With pictures excluded, retype exactly every line from the one containing "You are a computer-use" to the end of the records below.
::: LISTED ENTRIES
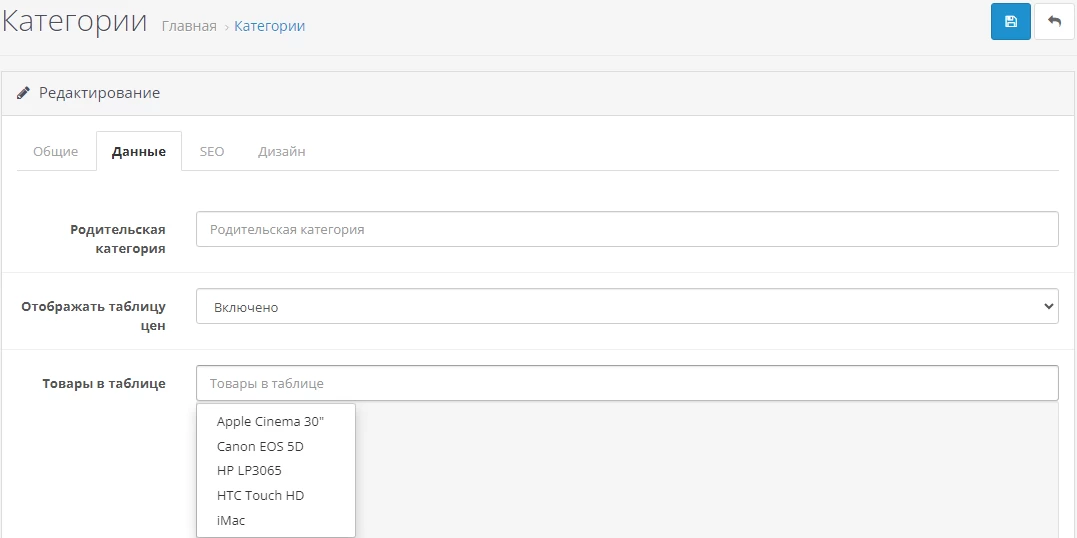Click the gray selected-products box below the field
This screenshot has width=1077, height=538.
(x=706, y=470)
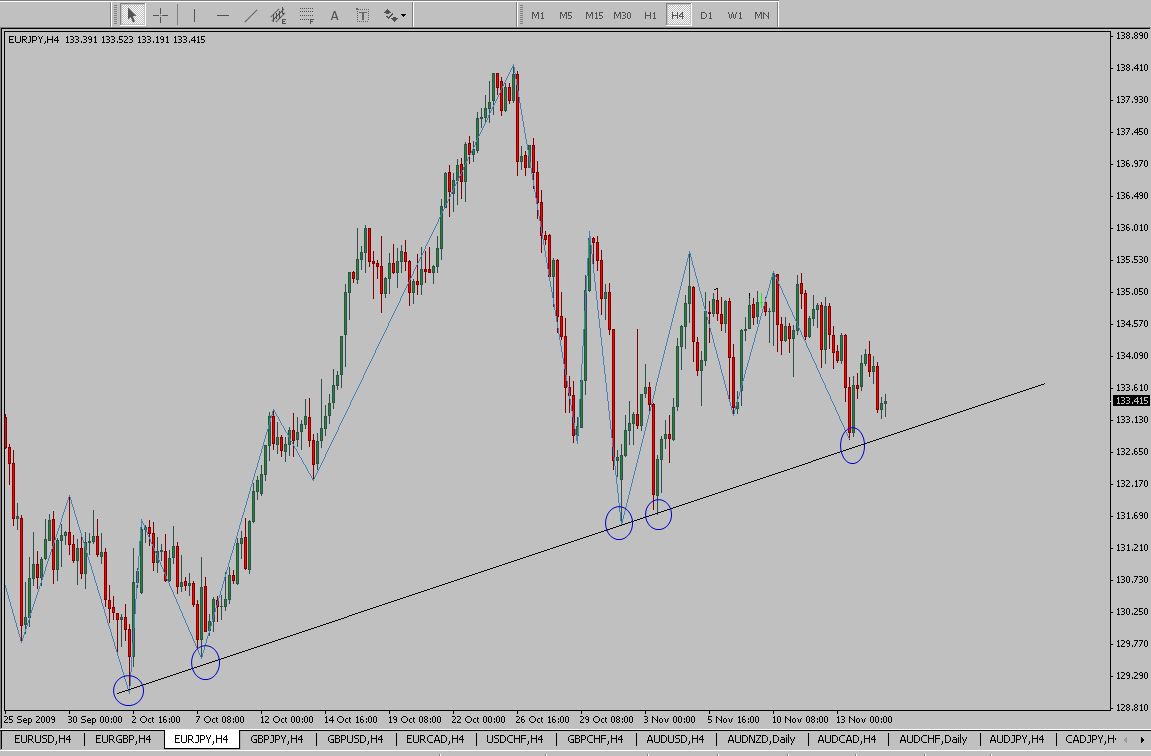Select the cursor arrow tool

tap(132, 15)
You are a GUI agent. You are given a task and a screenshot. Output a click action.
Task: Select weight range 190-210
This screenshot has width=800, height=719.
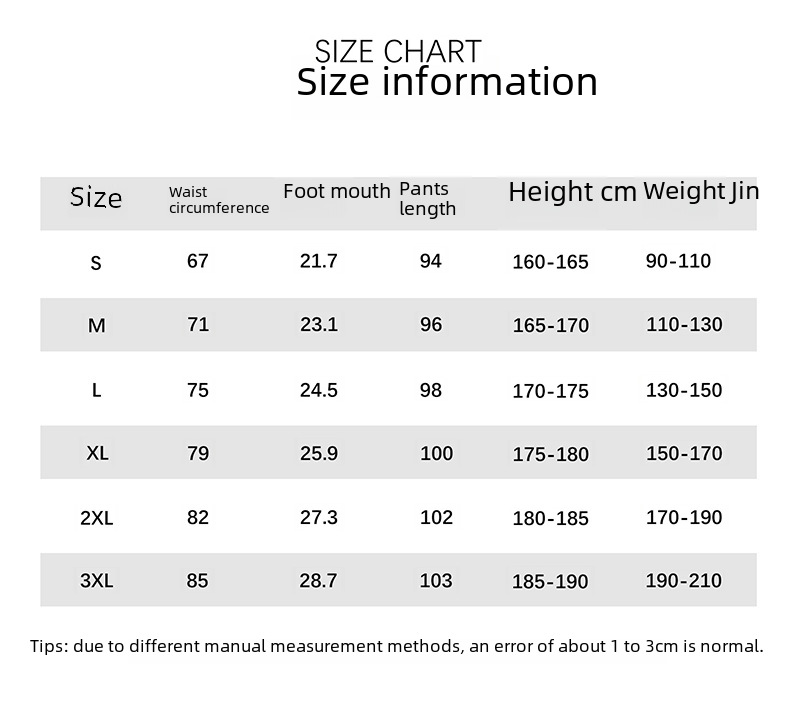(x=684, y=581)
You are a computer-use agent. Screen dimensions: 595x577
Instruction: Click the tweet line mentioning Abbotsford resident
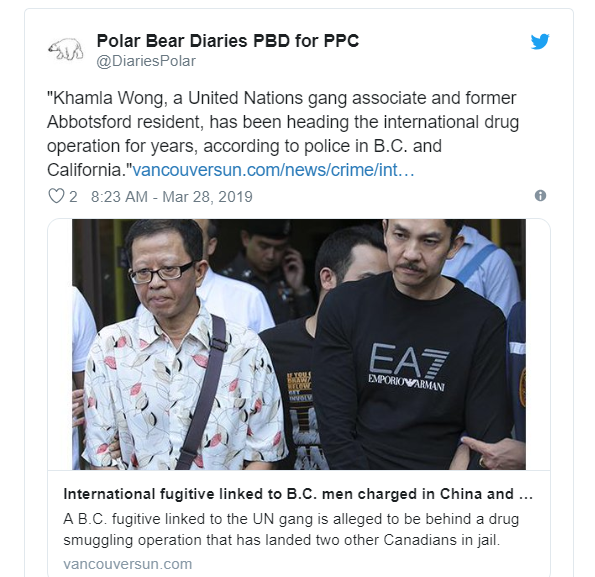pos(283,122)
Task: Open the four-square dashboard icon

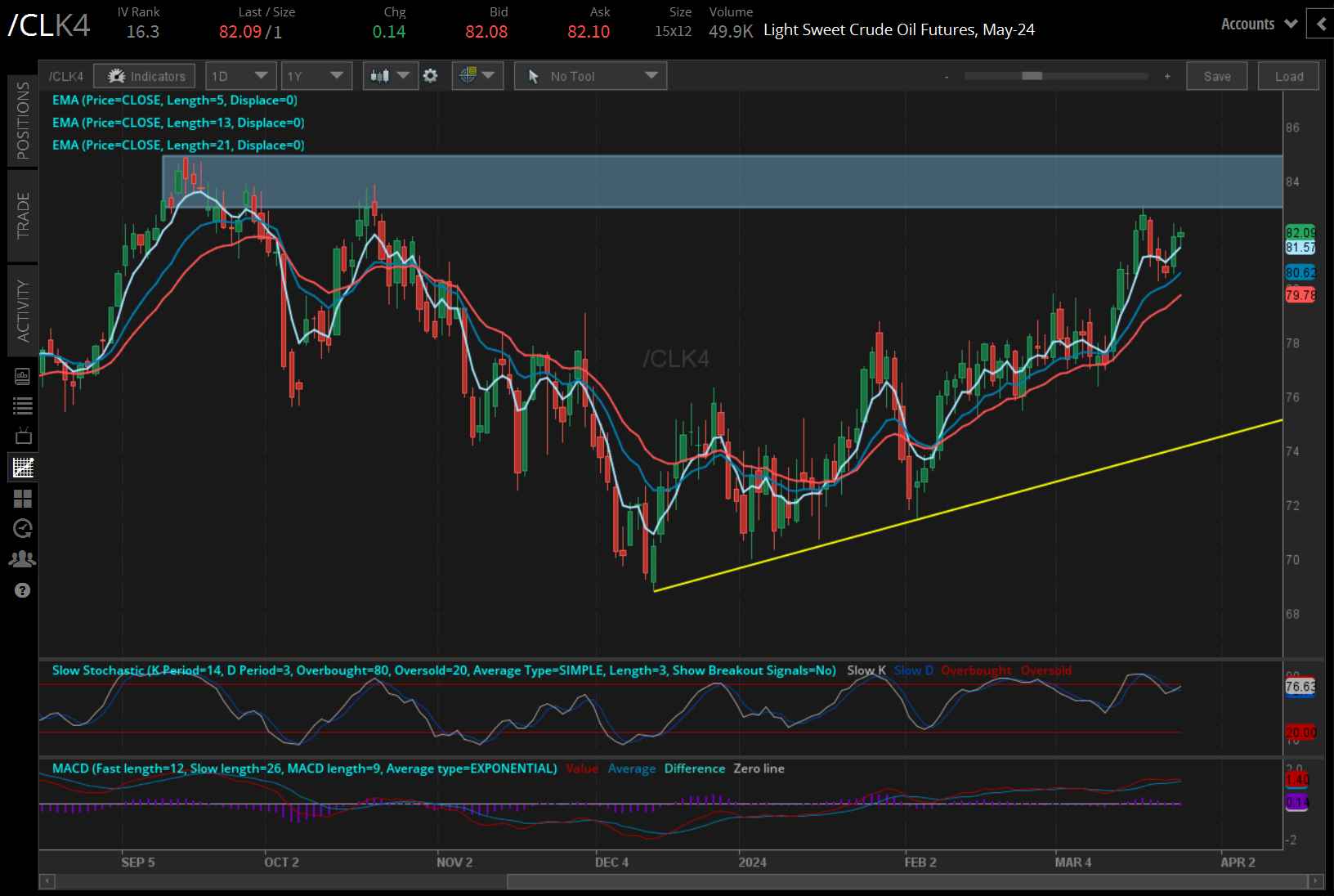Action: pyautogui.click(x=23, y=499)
::::::
EXERCISE RESPONSE =>
You are a computer-use agent. Screen dimensions: 595x577
Instruction: Click the tweet line mentioning Abbotsford resident
pos(283,122)
Task: Open the four-square dashboard icon

Action: pyautogui.click(x=23, y=499)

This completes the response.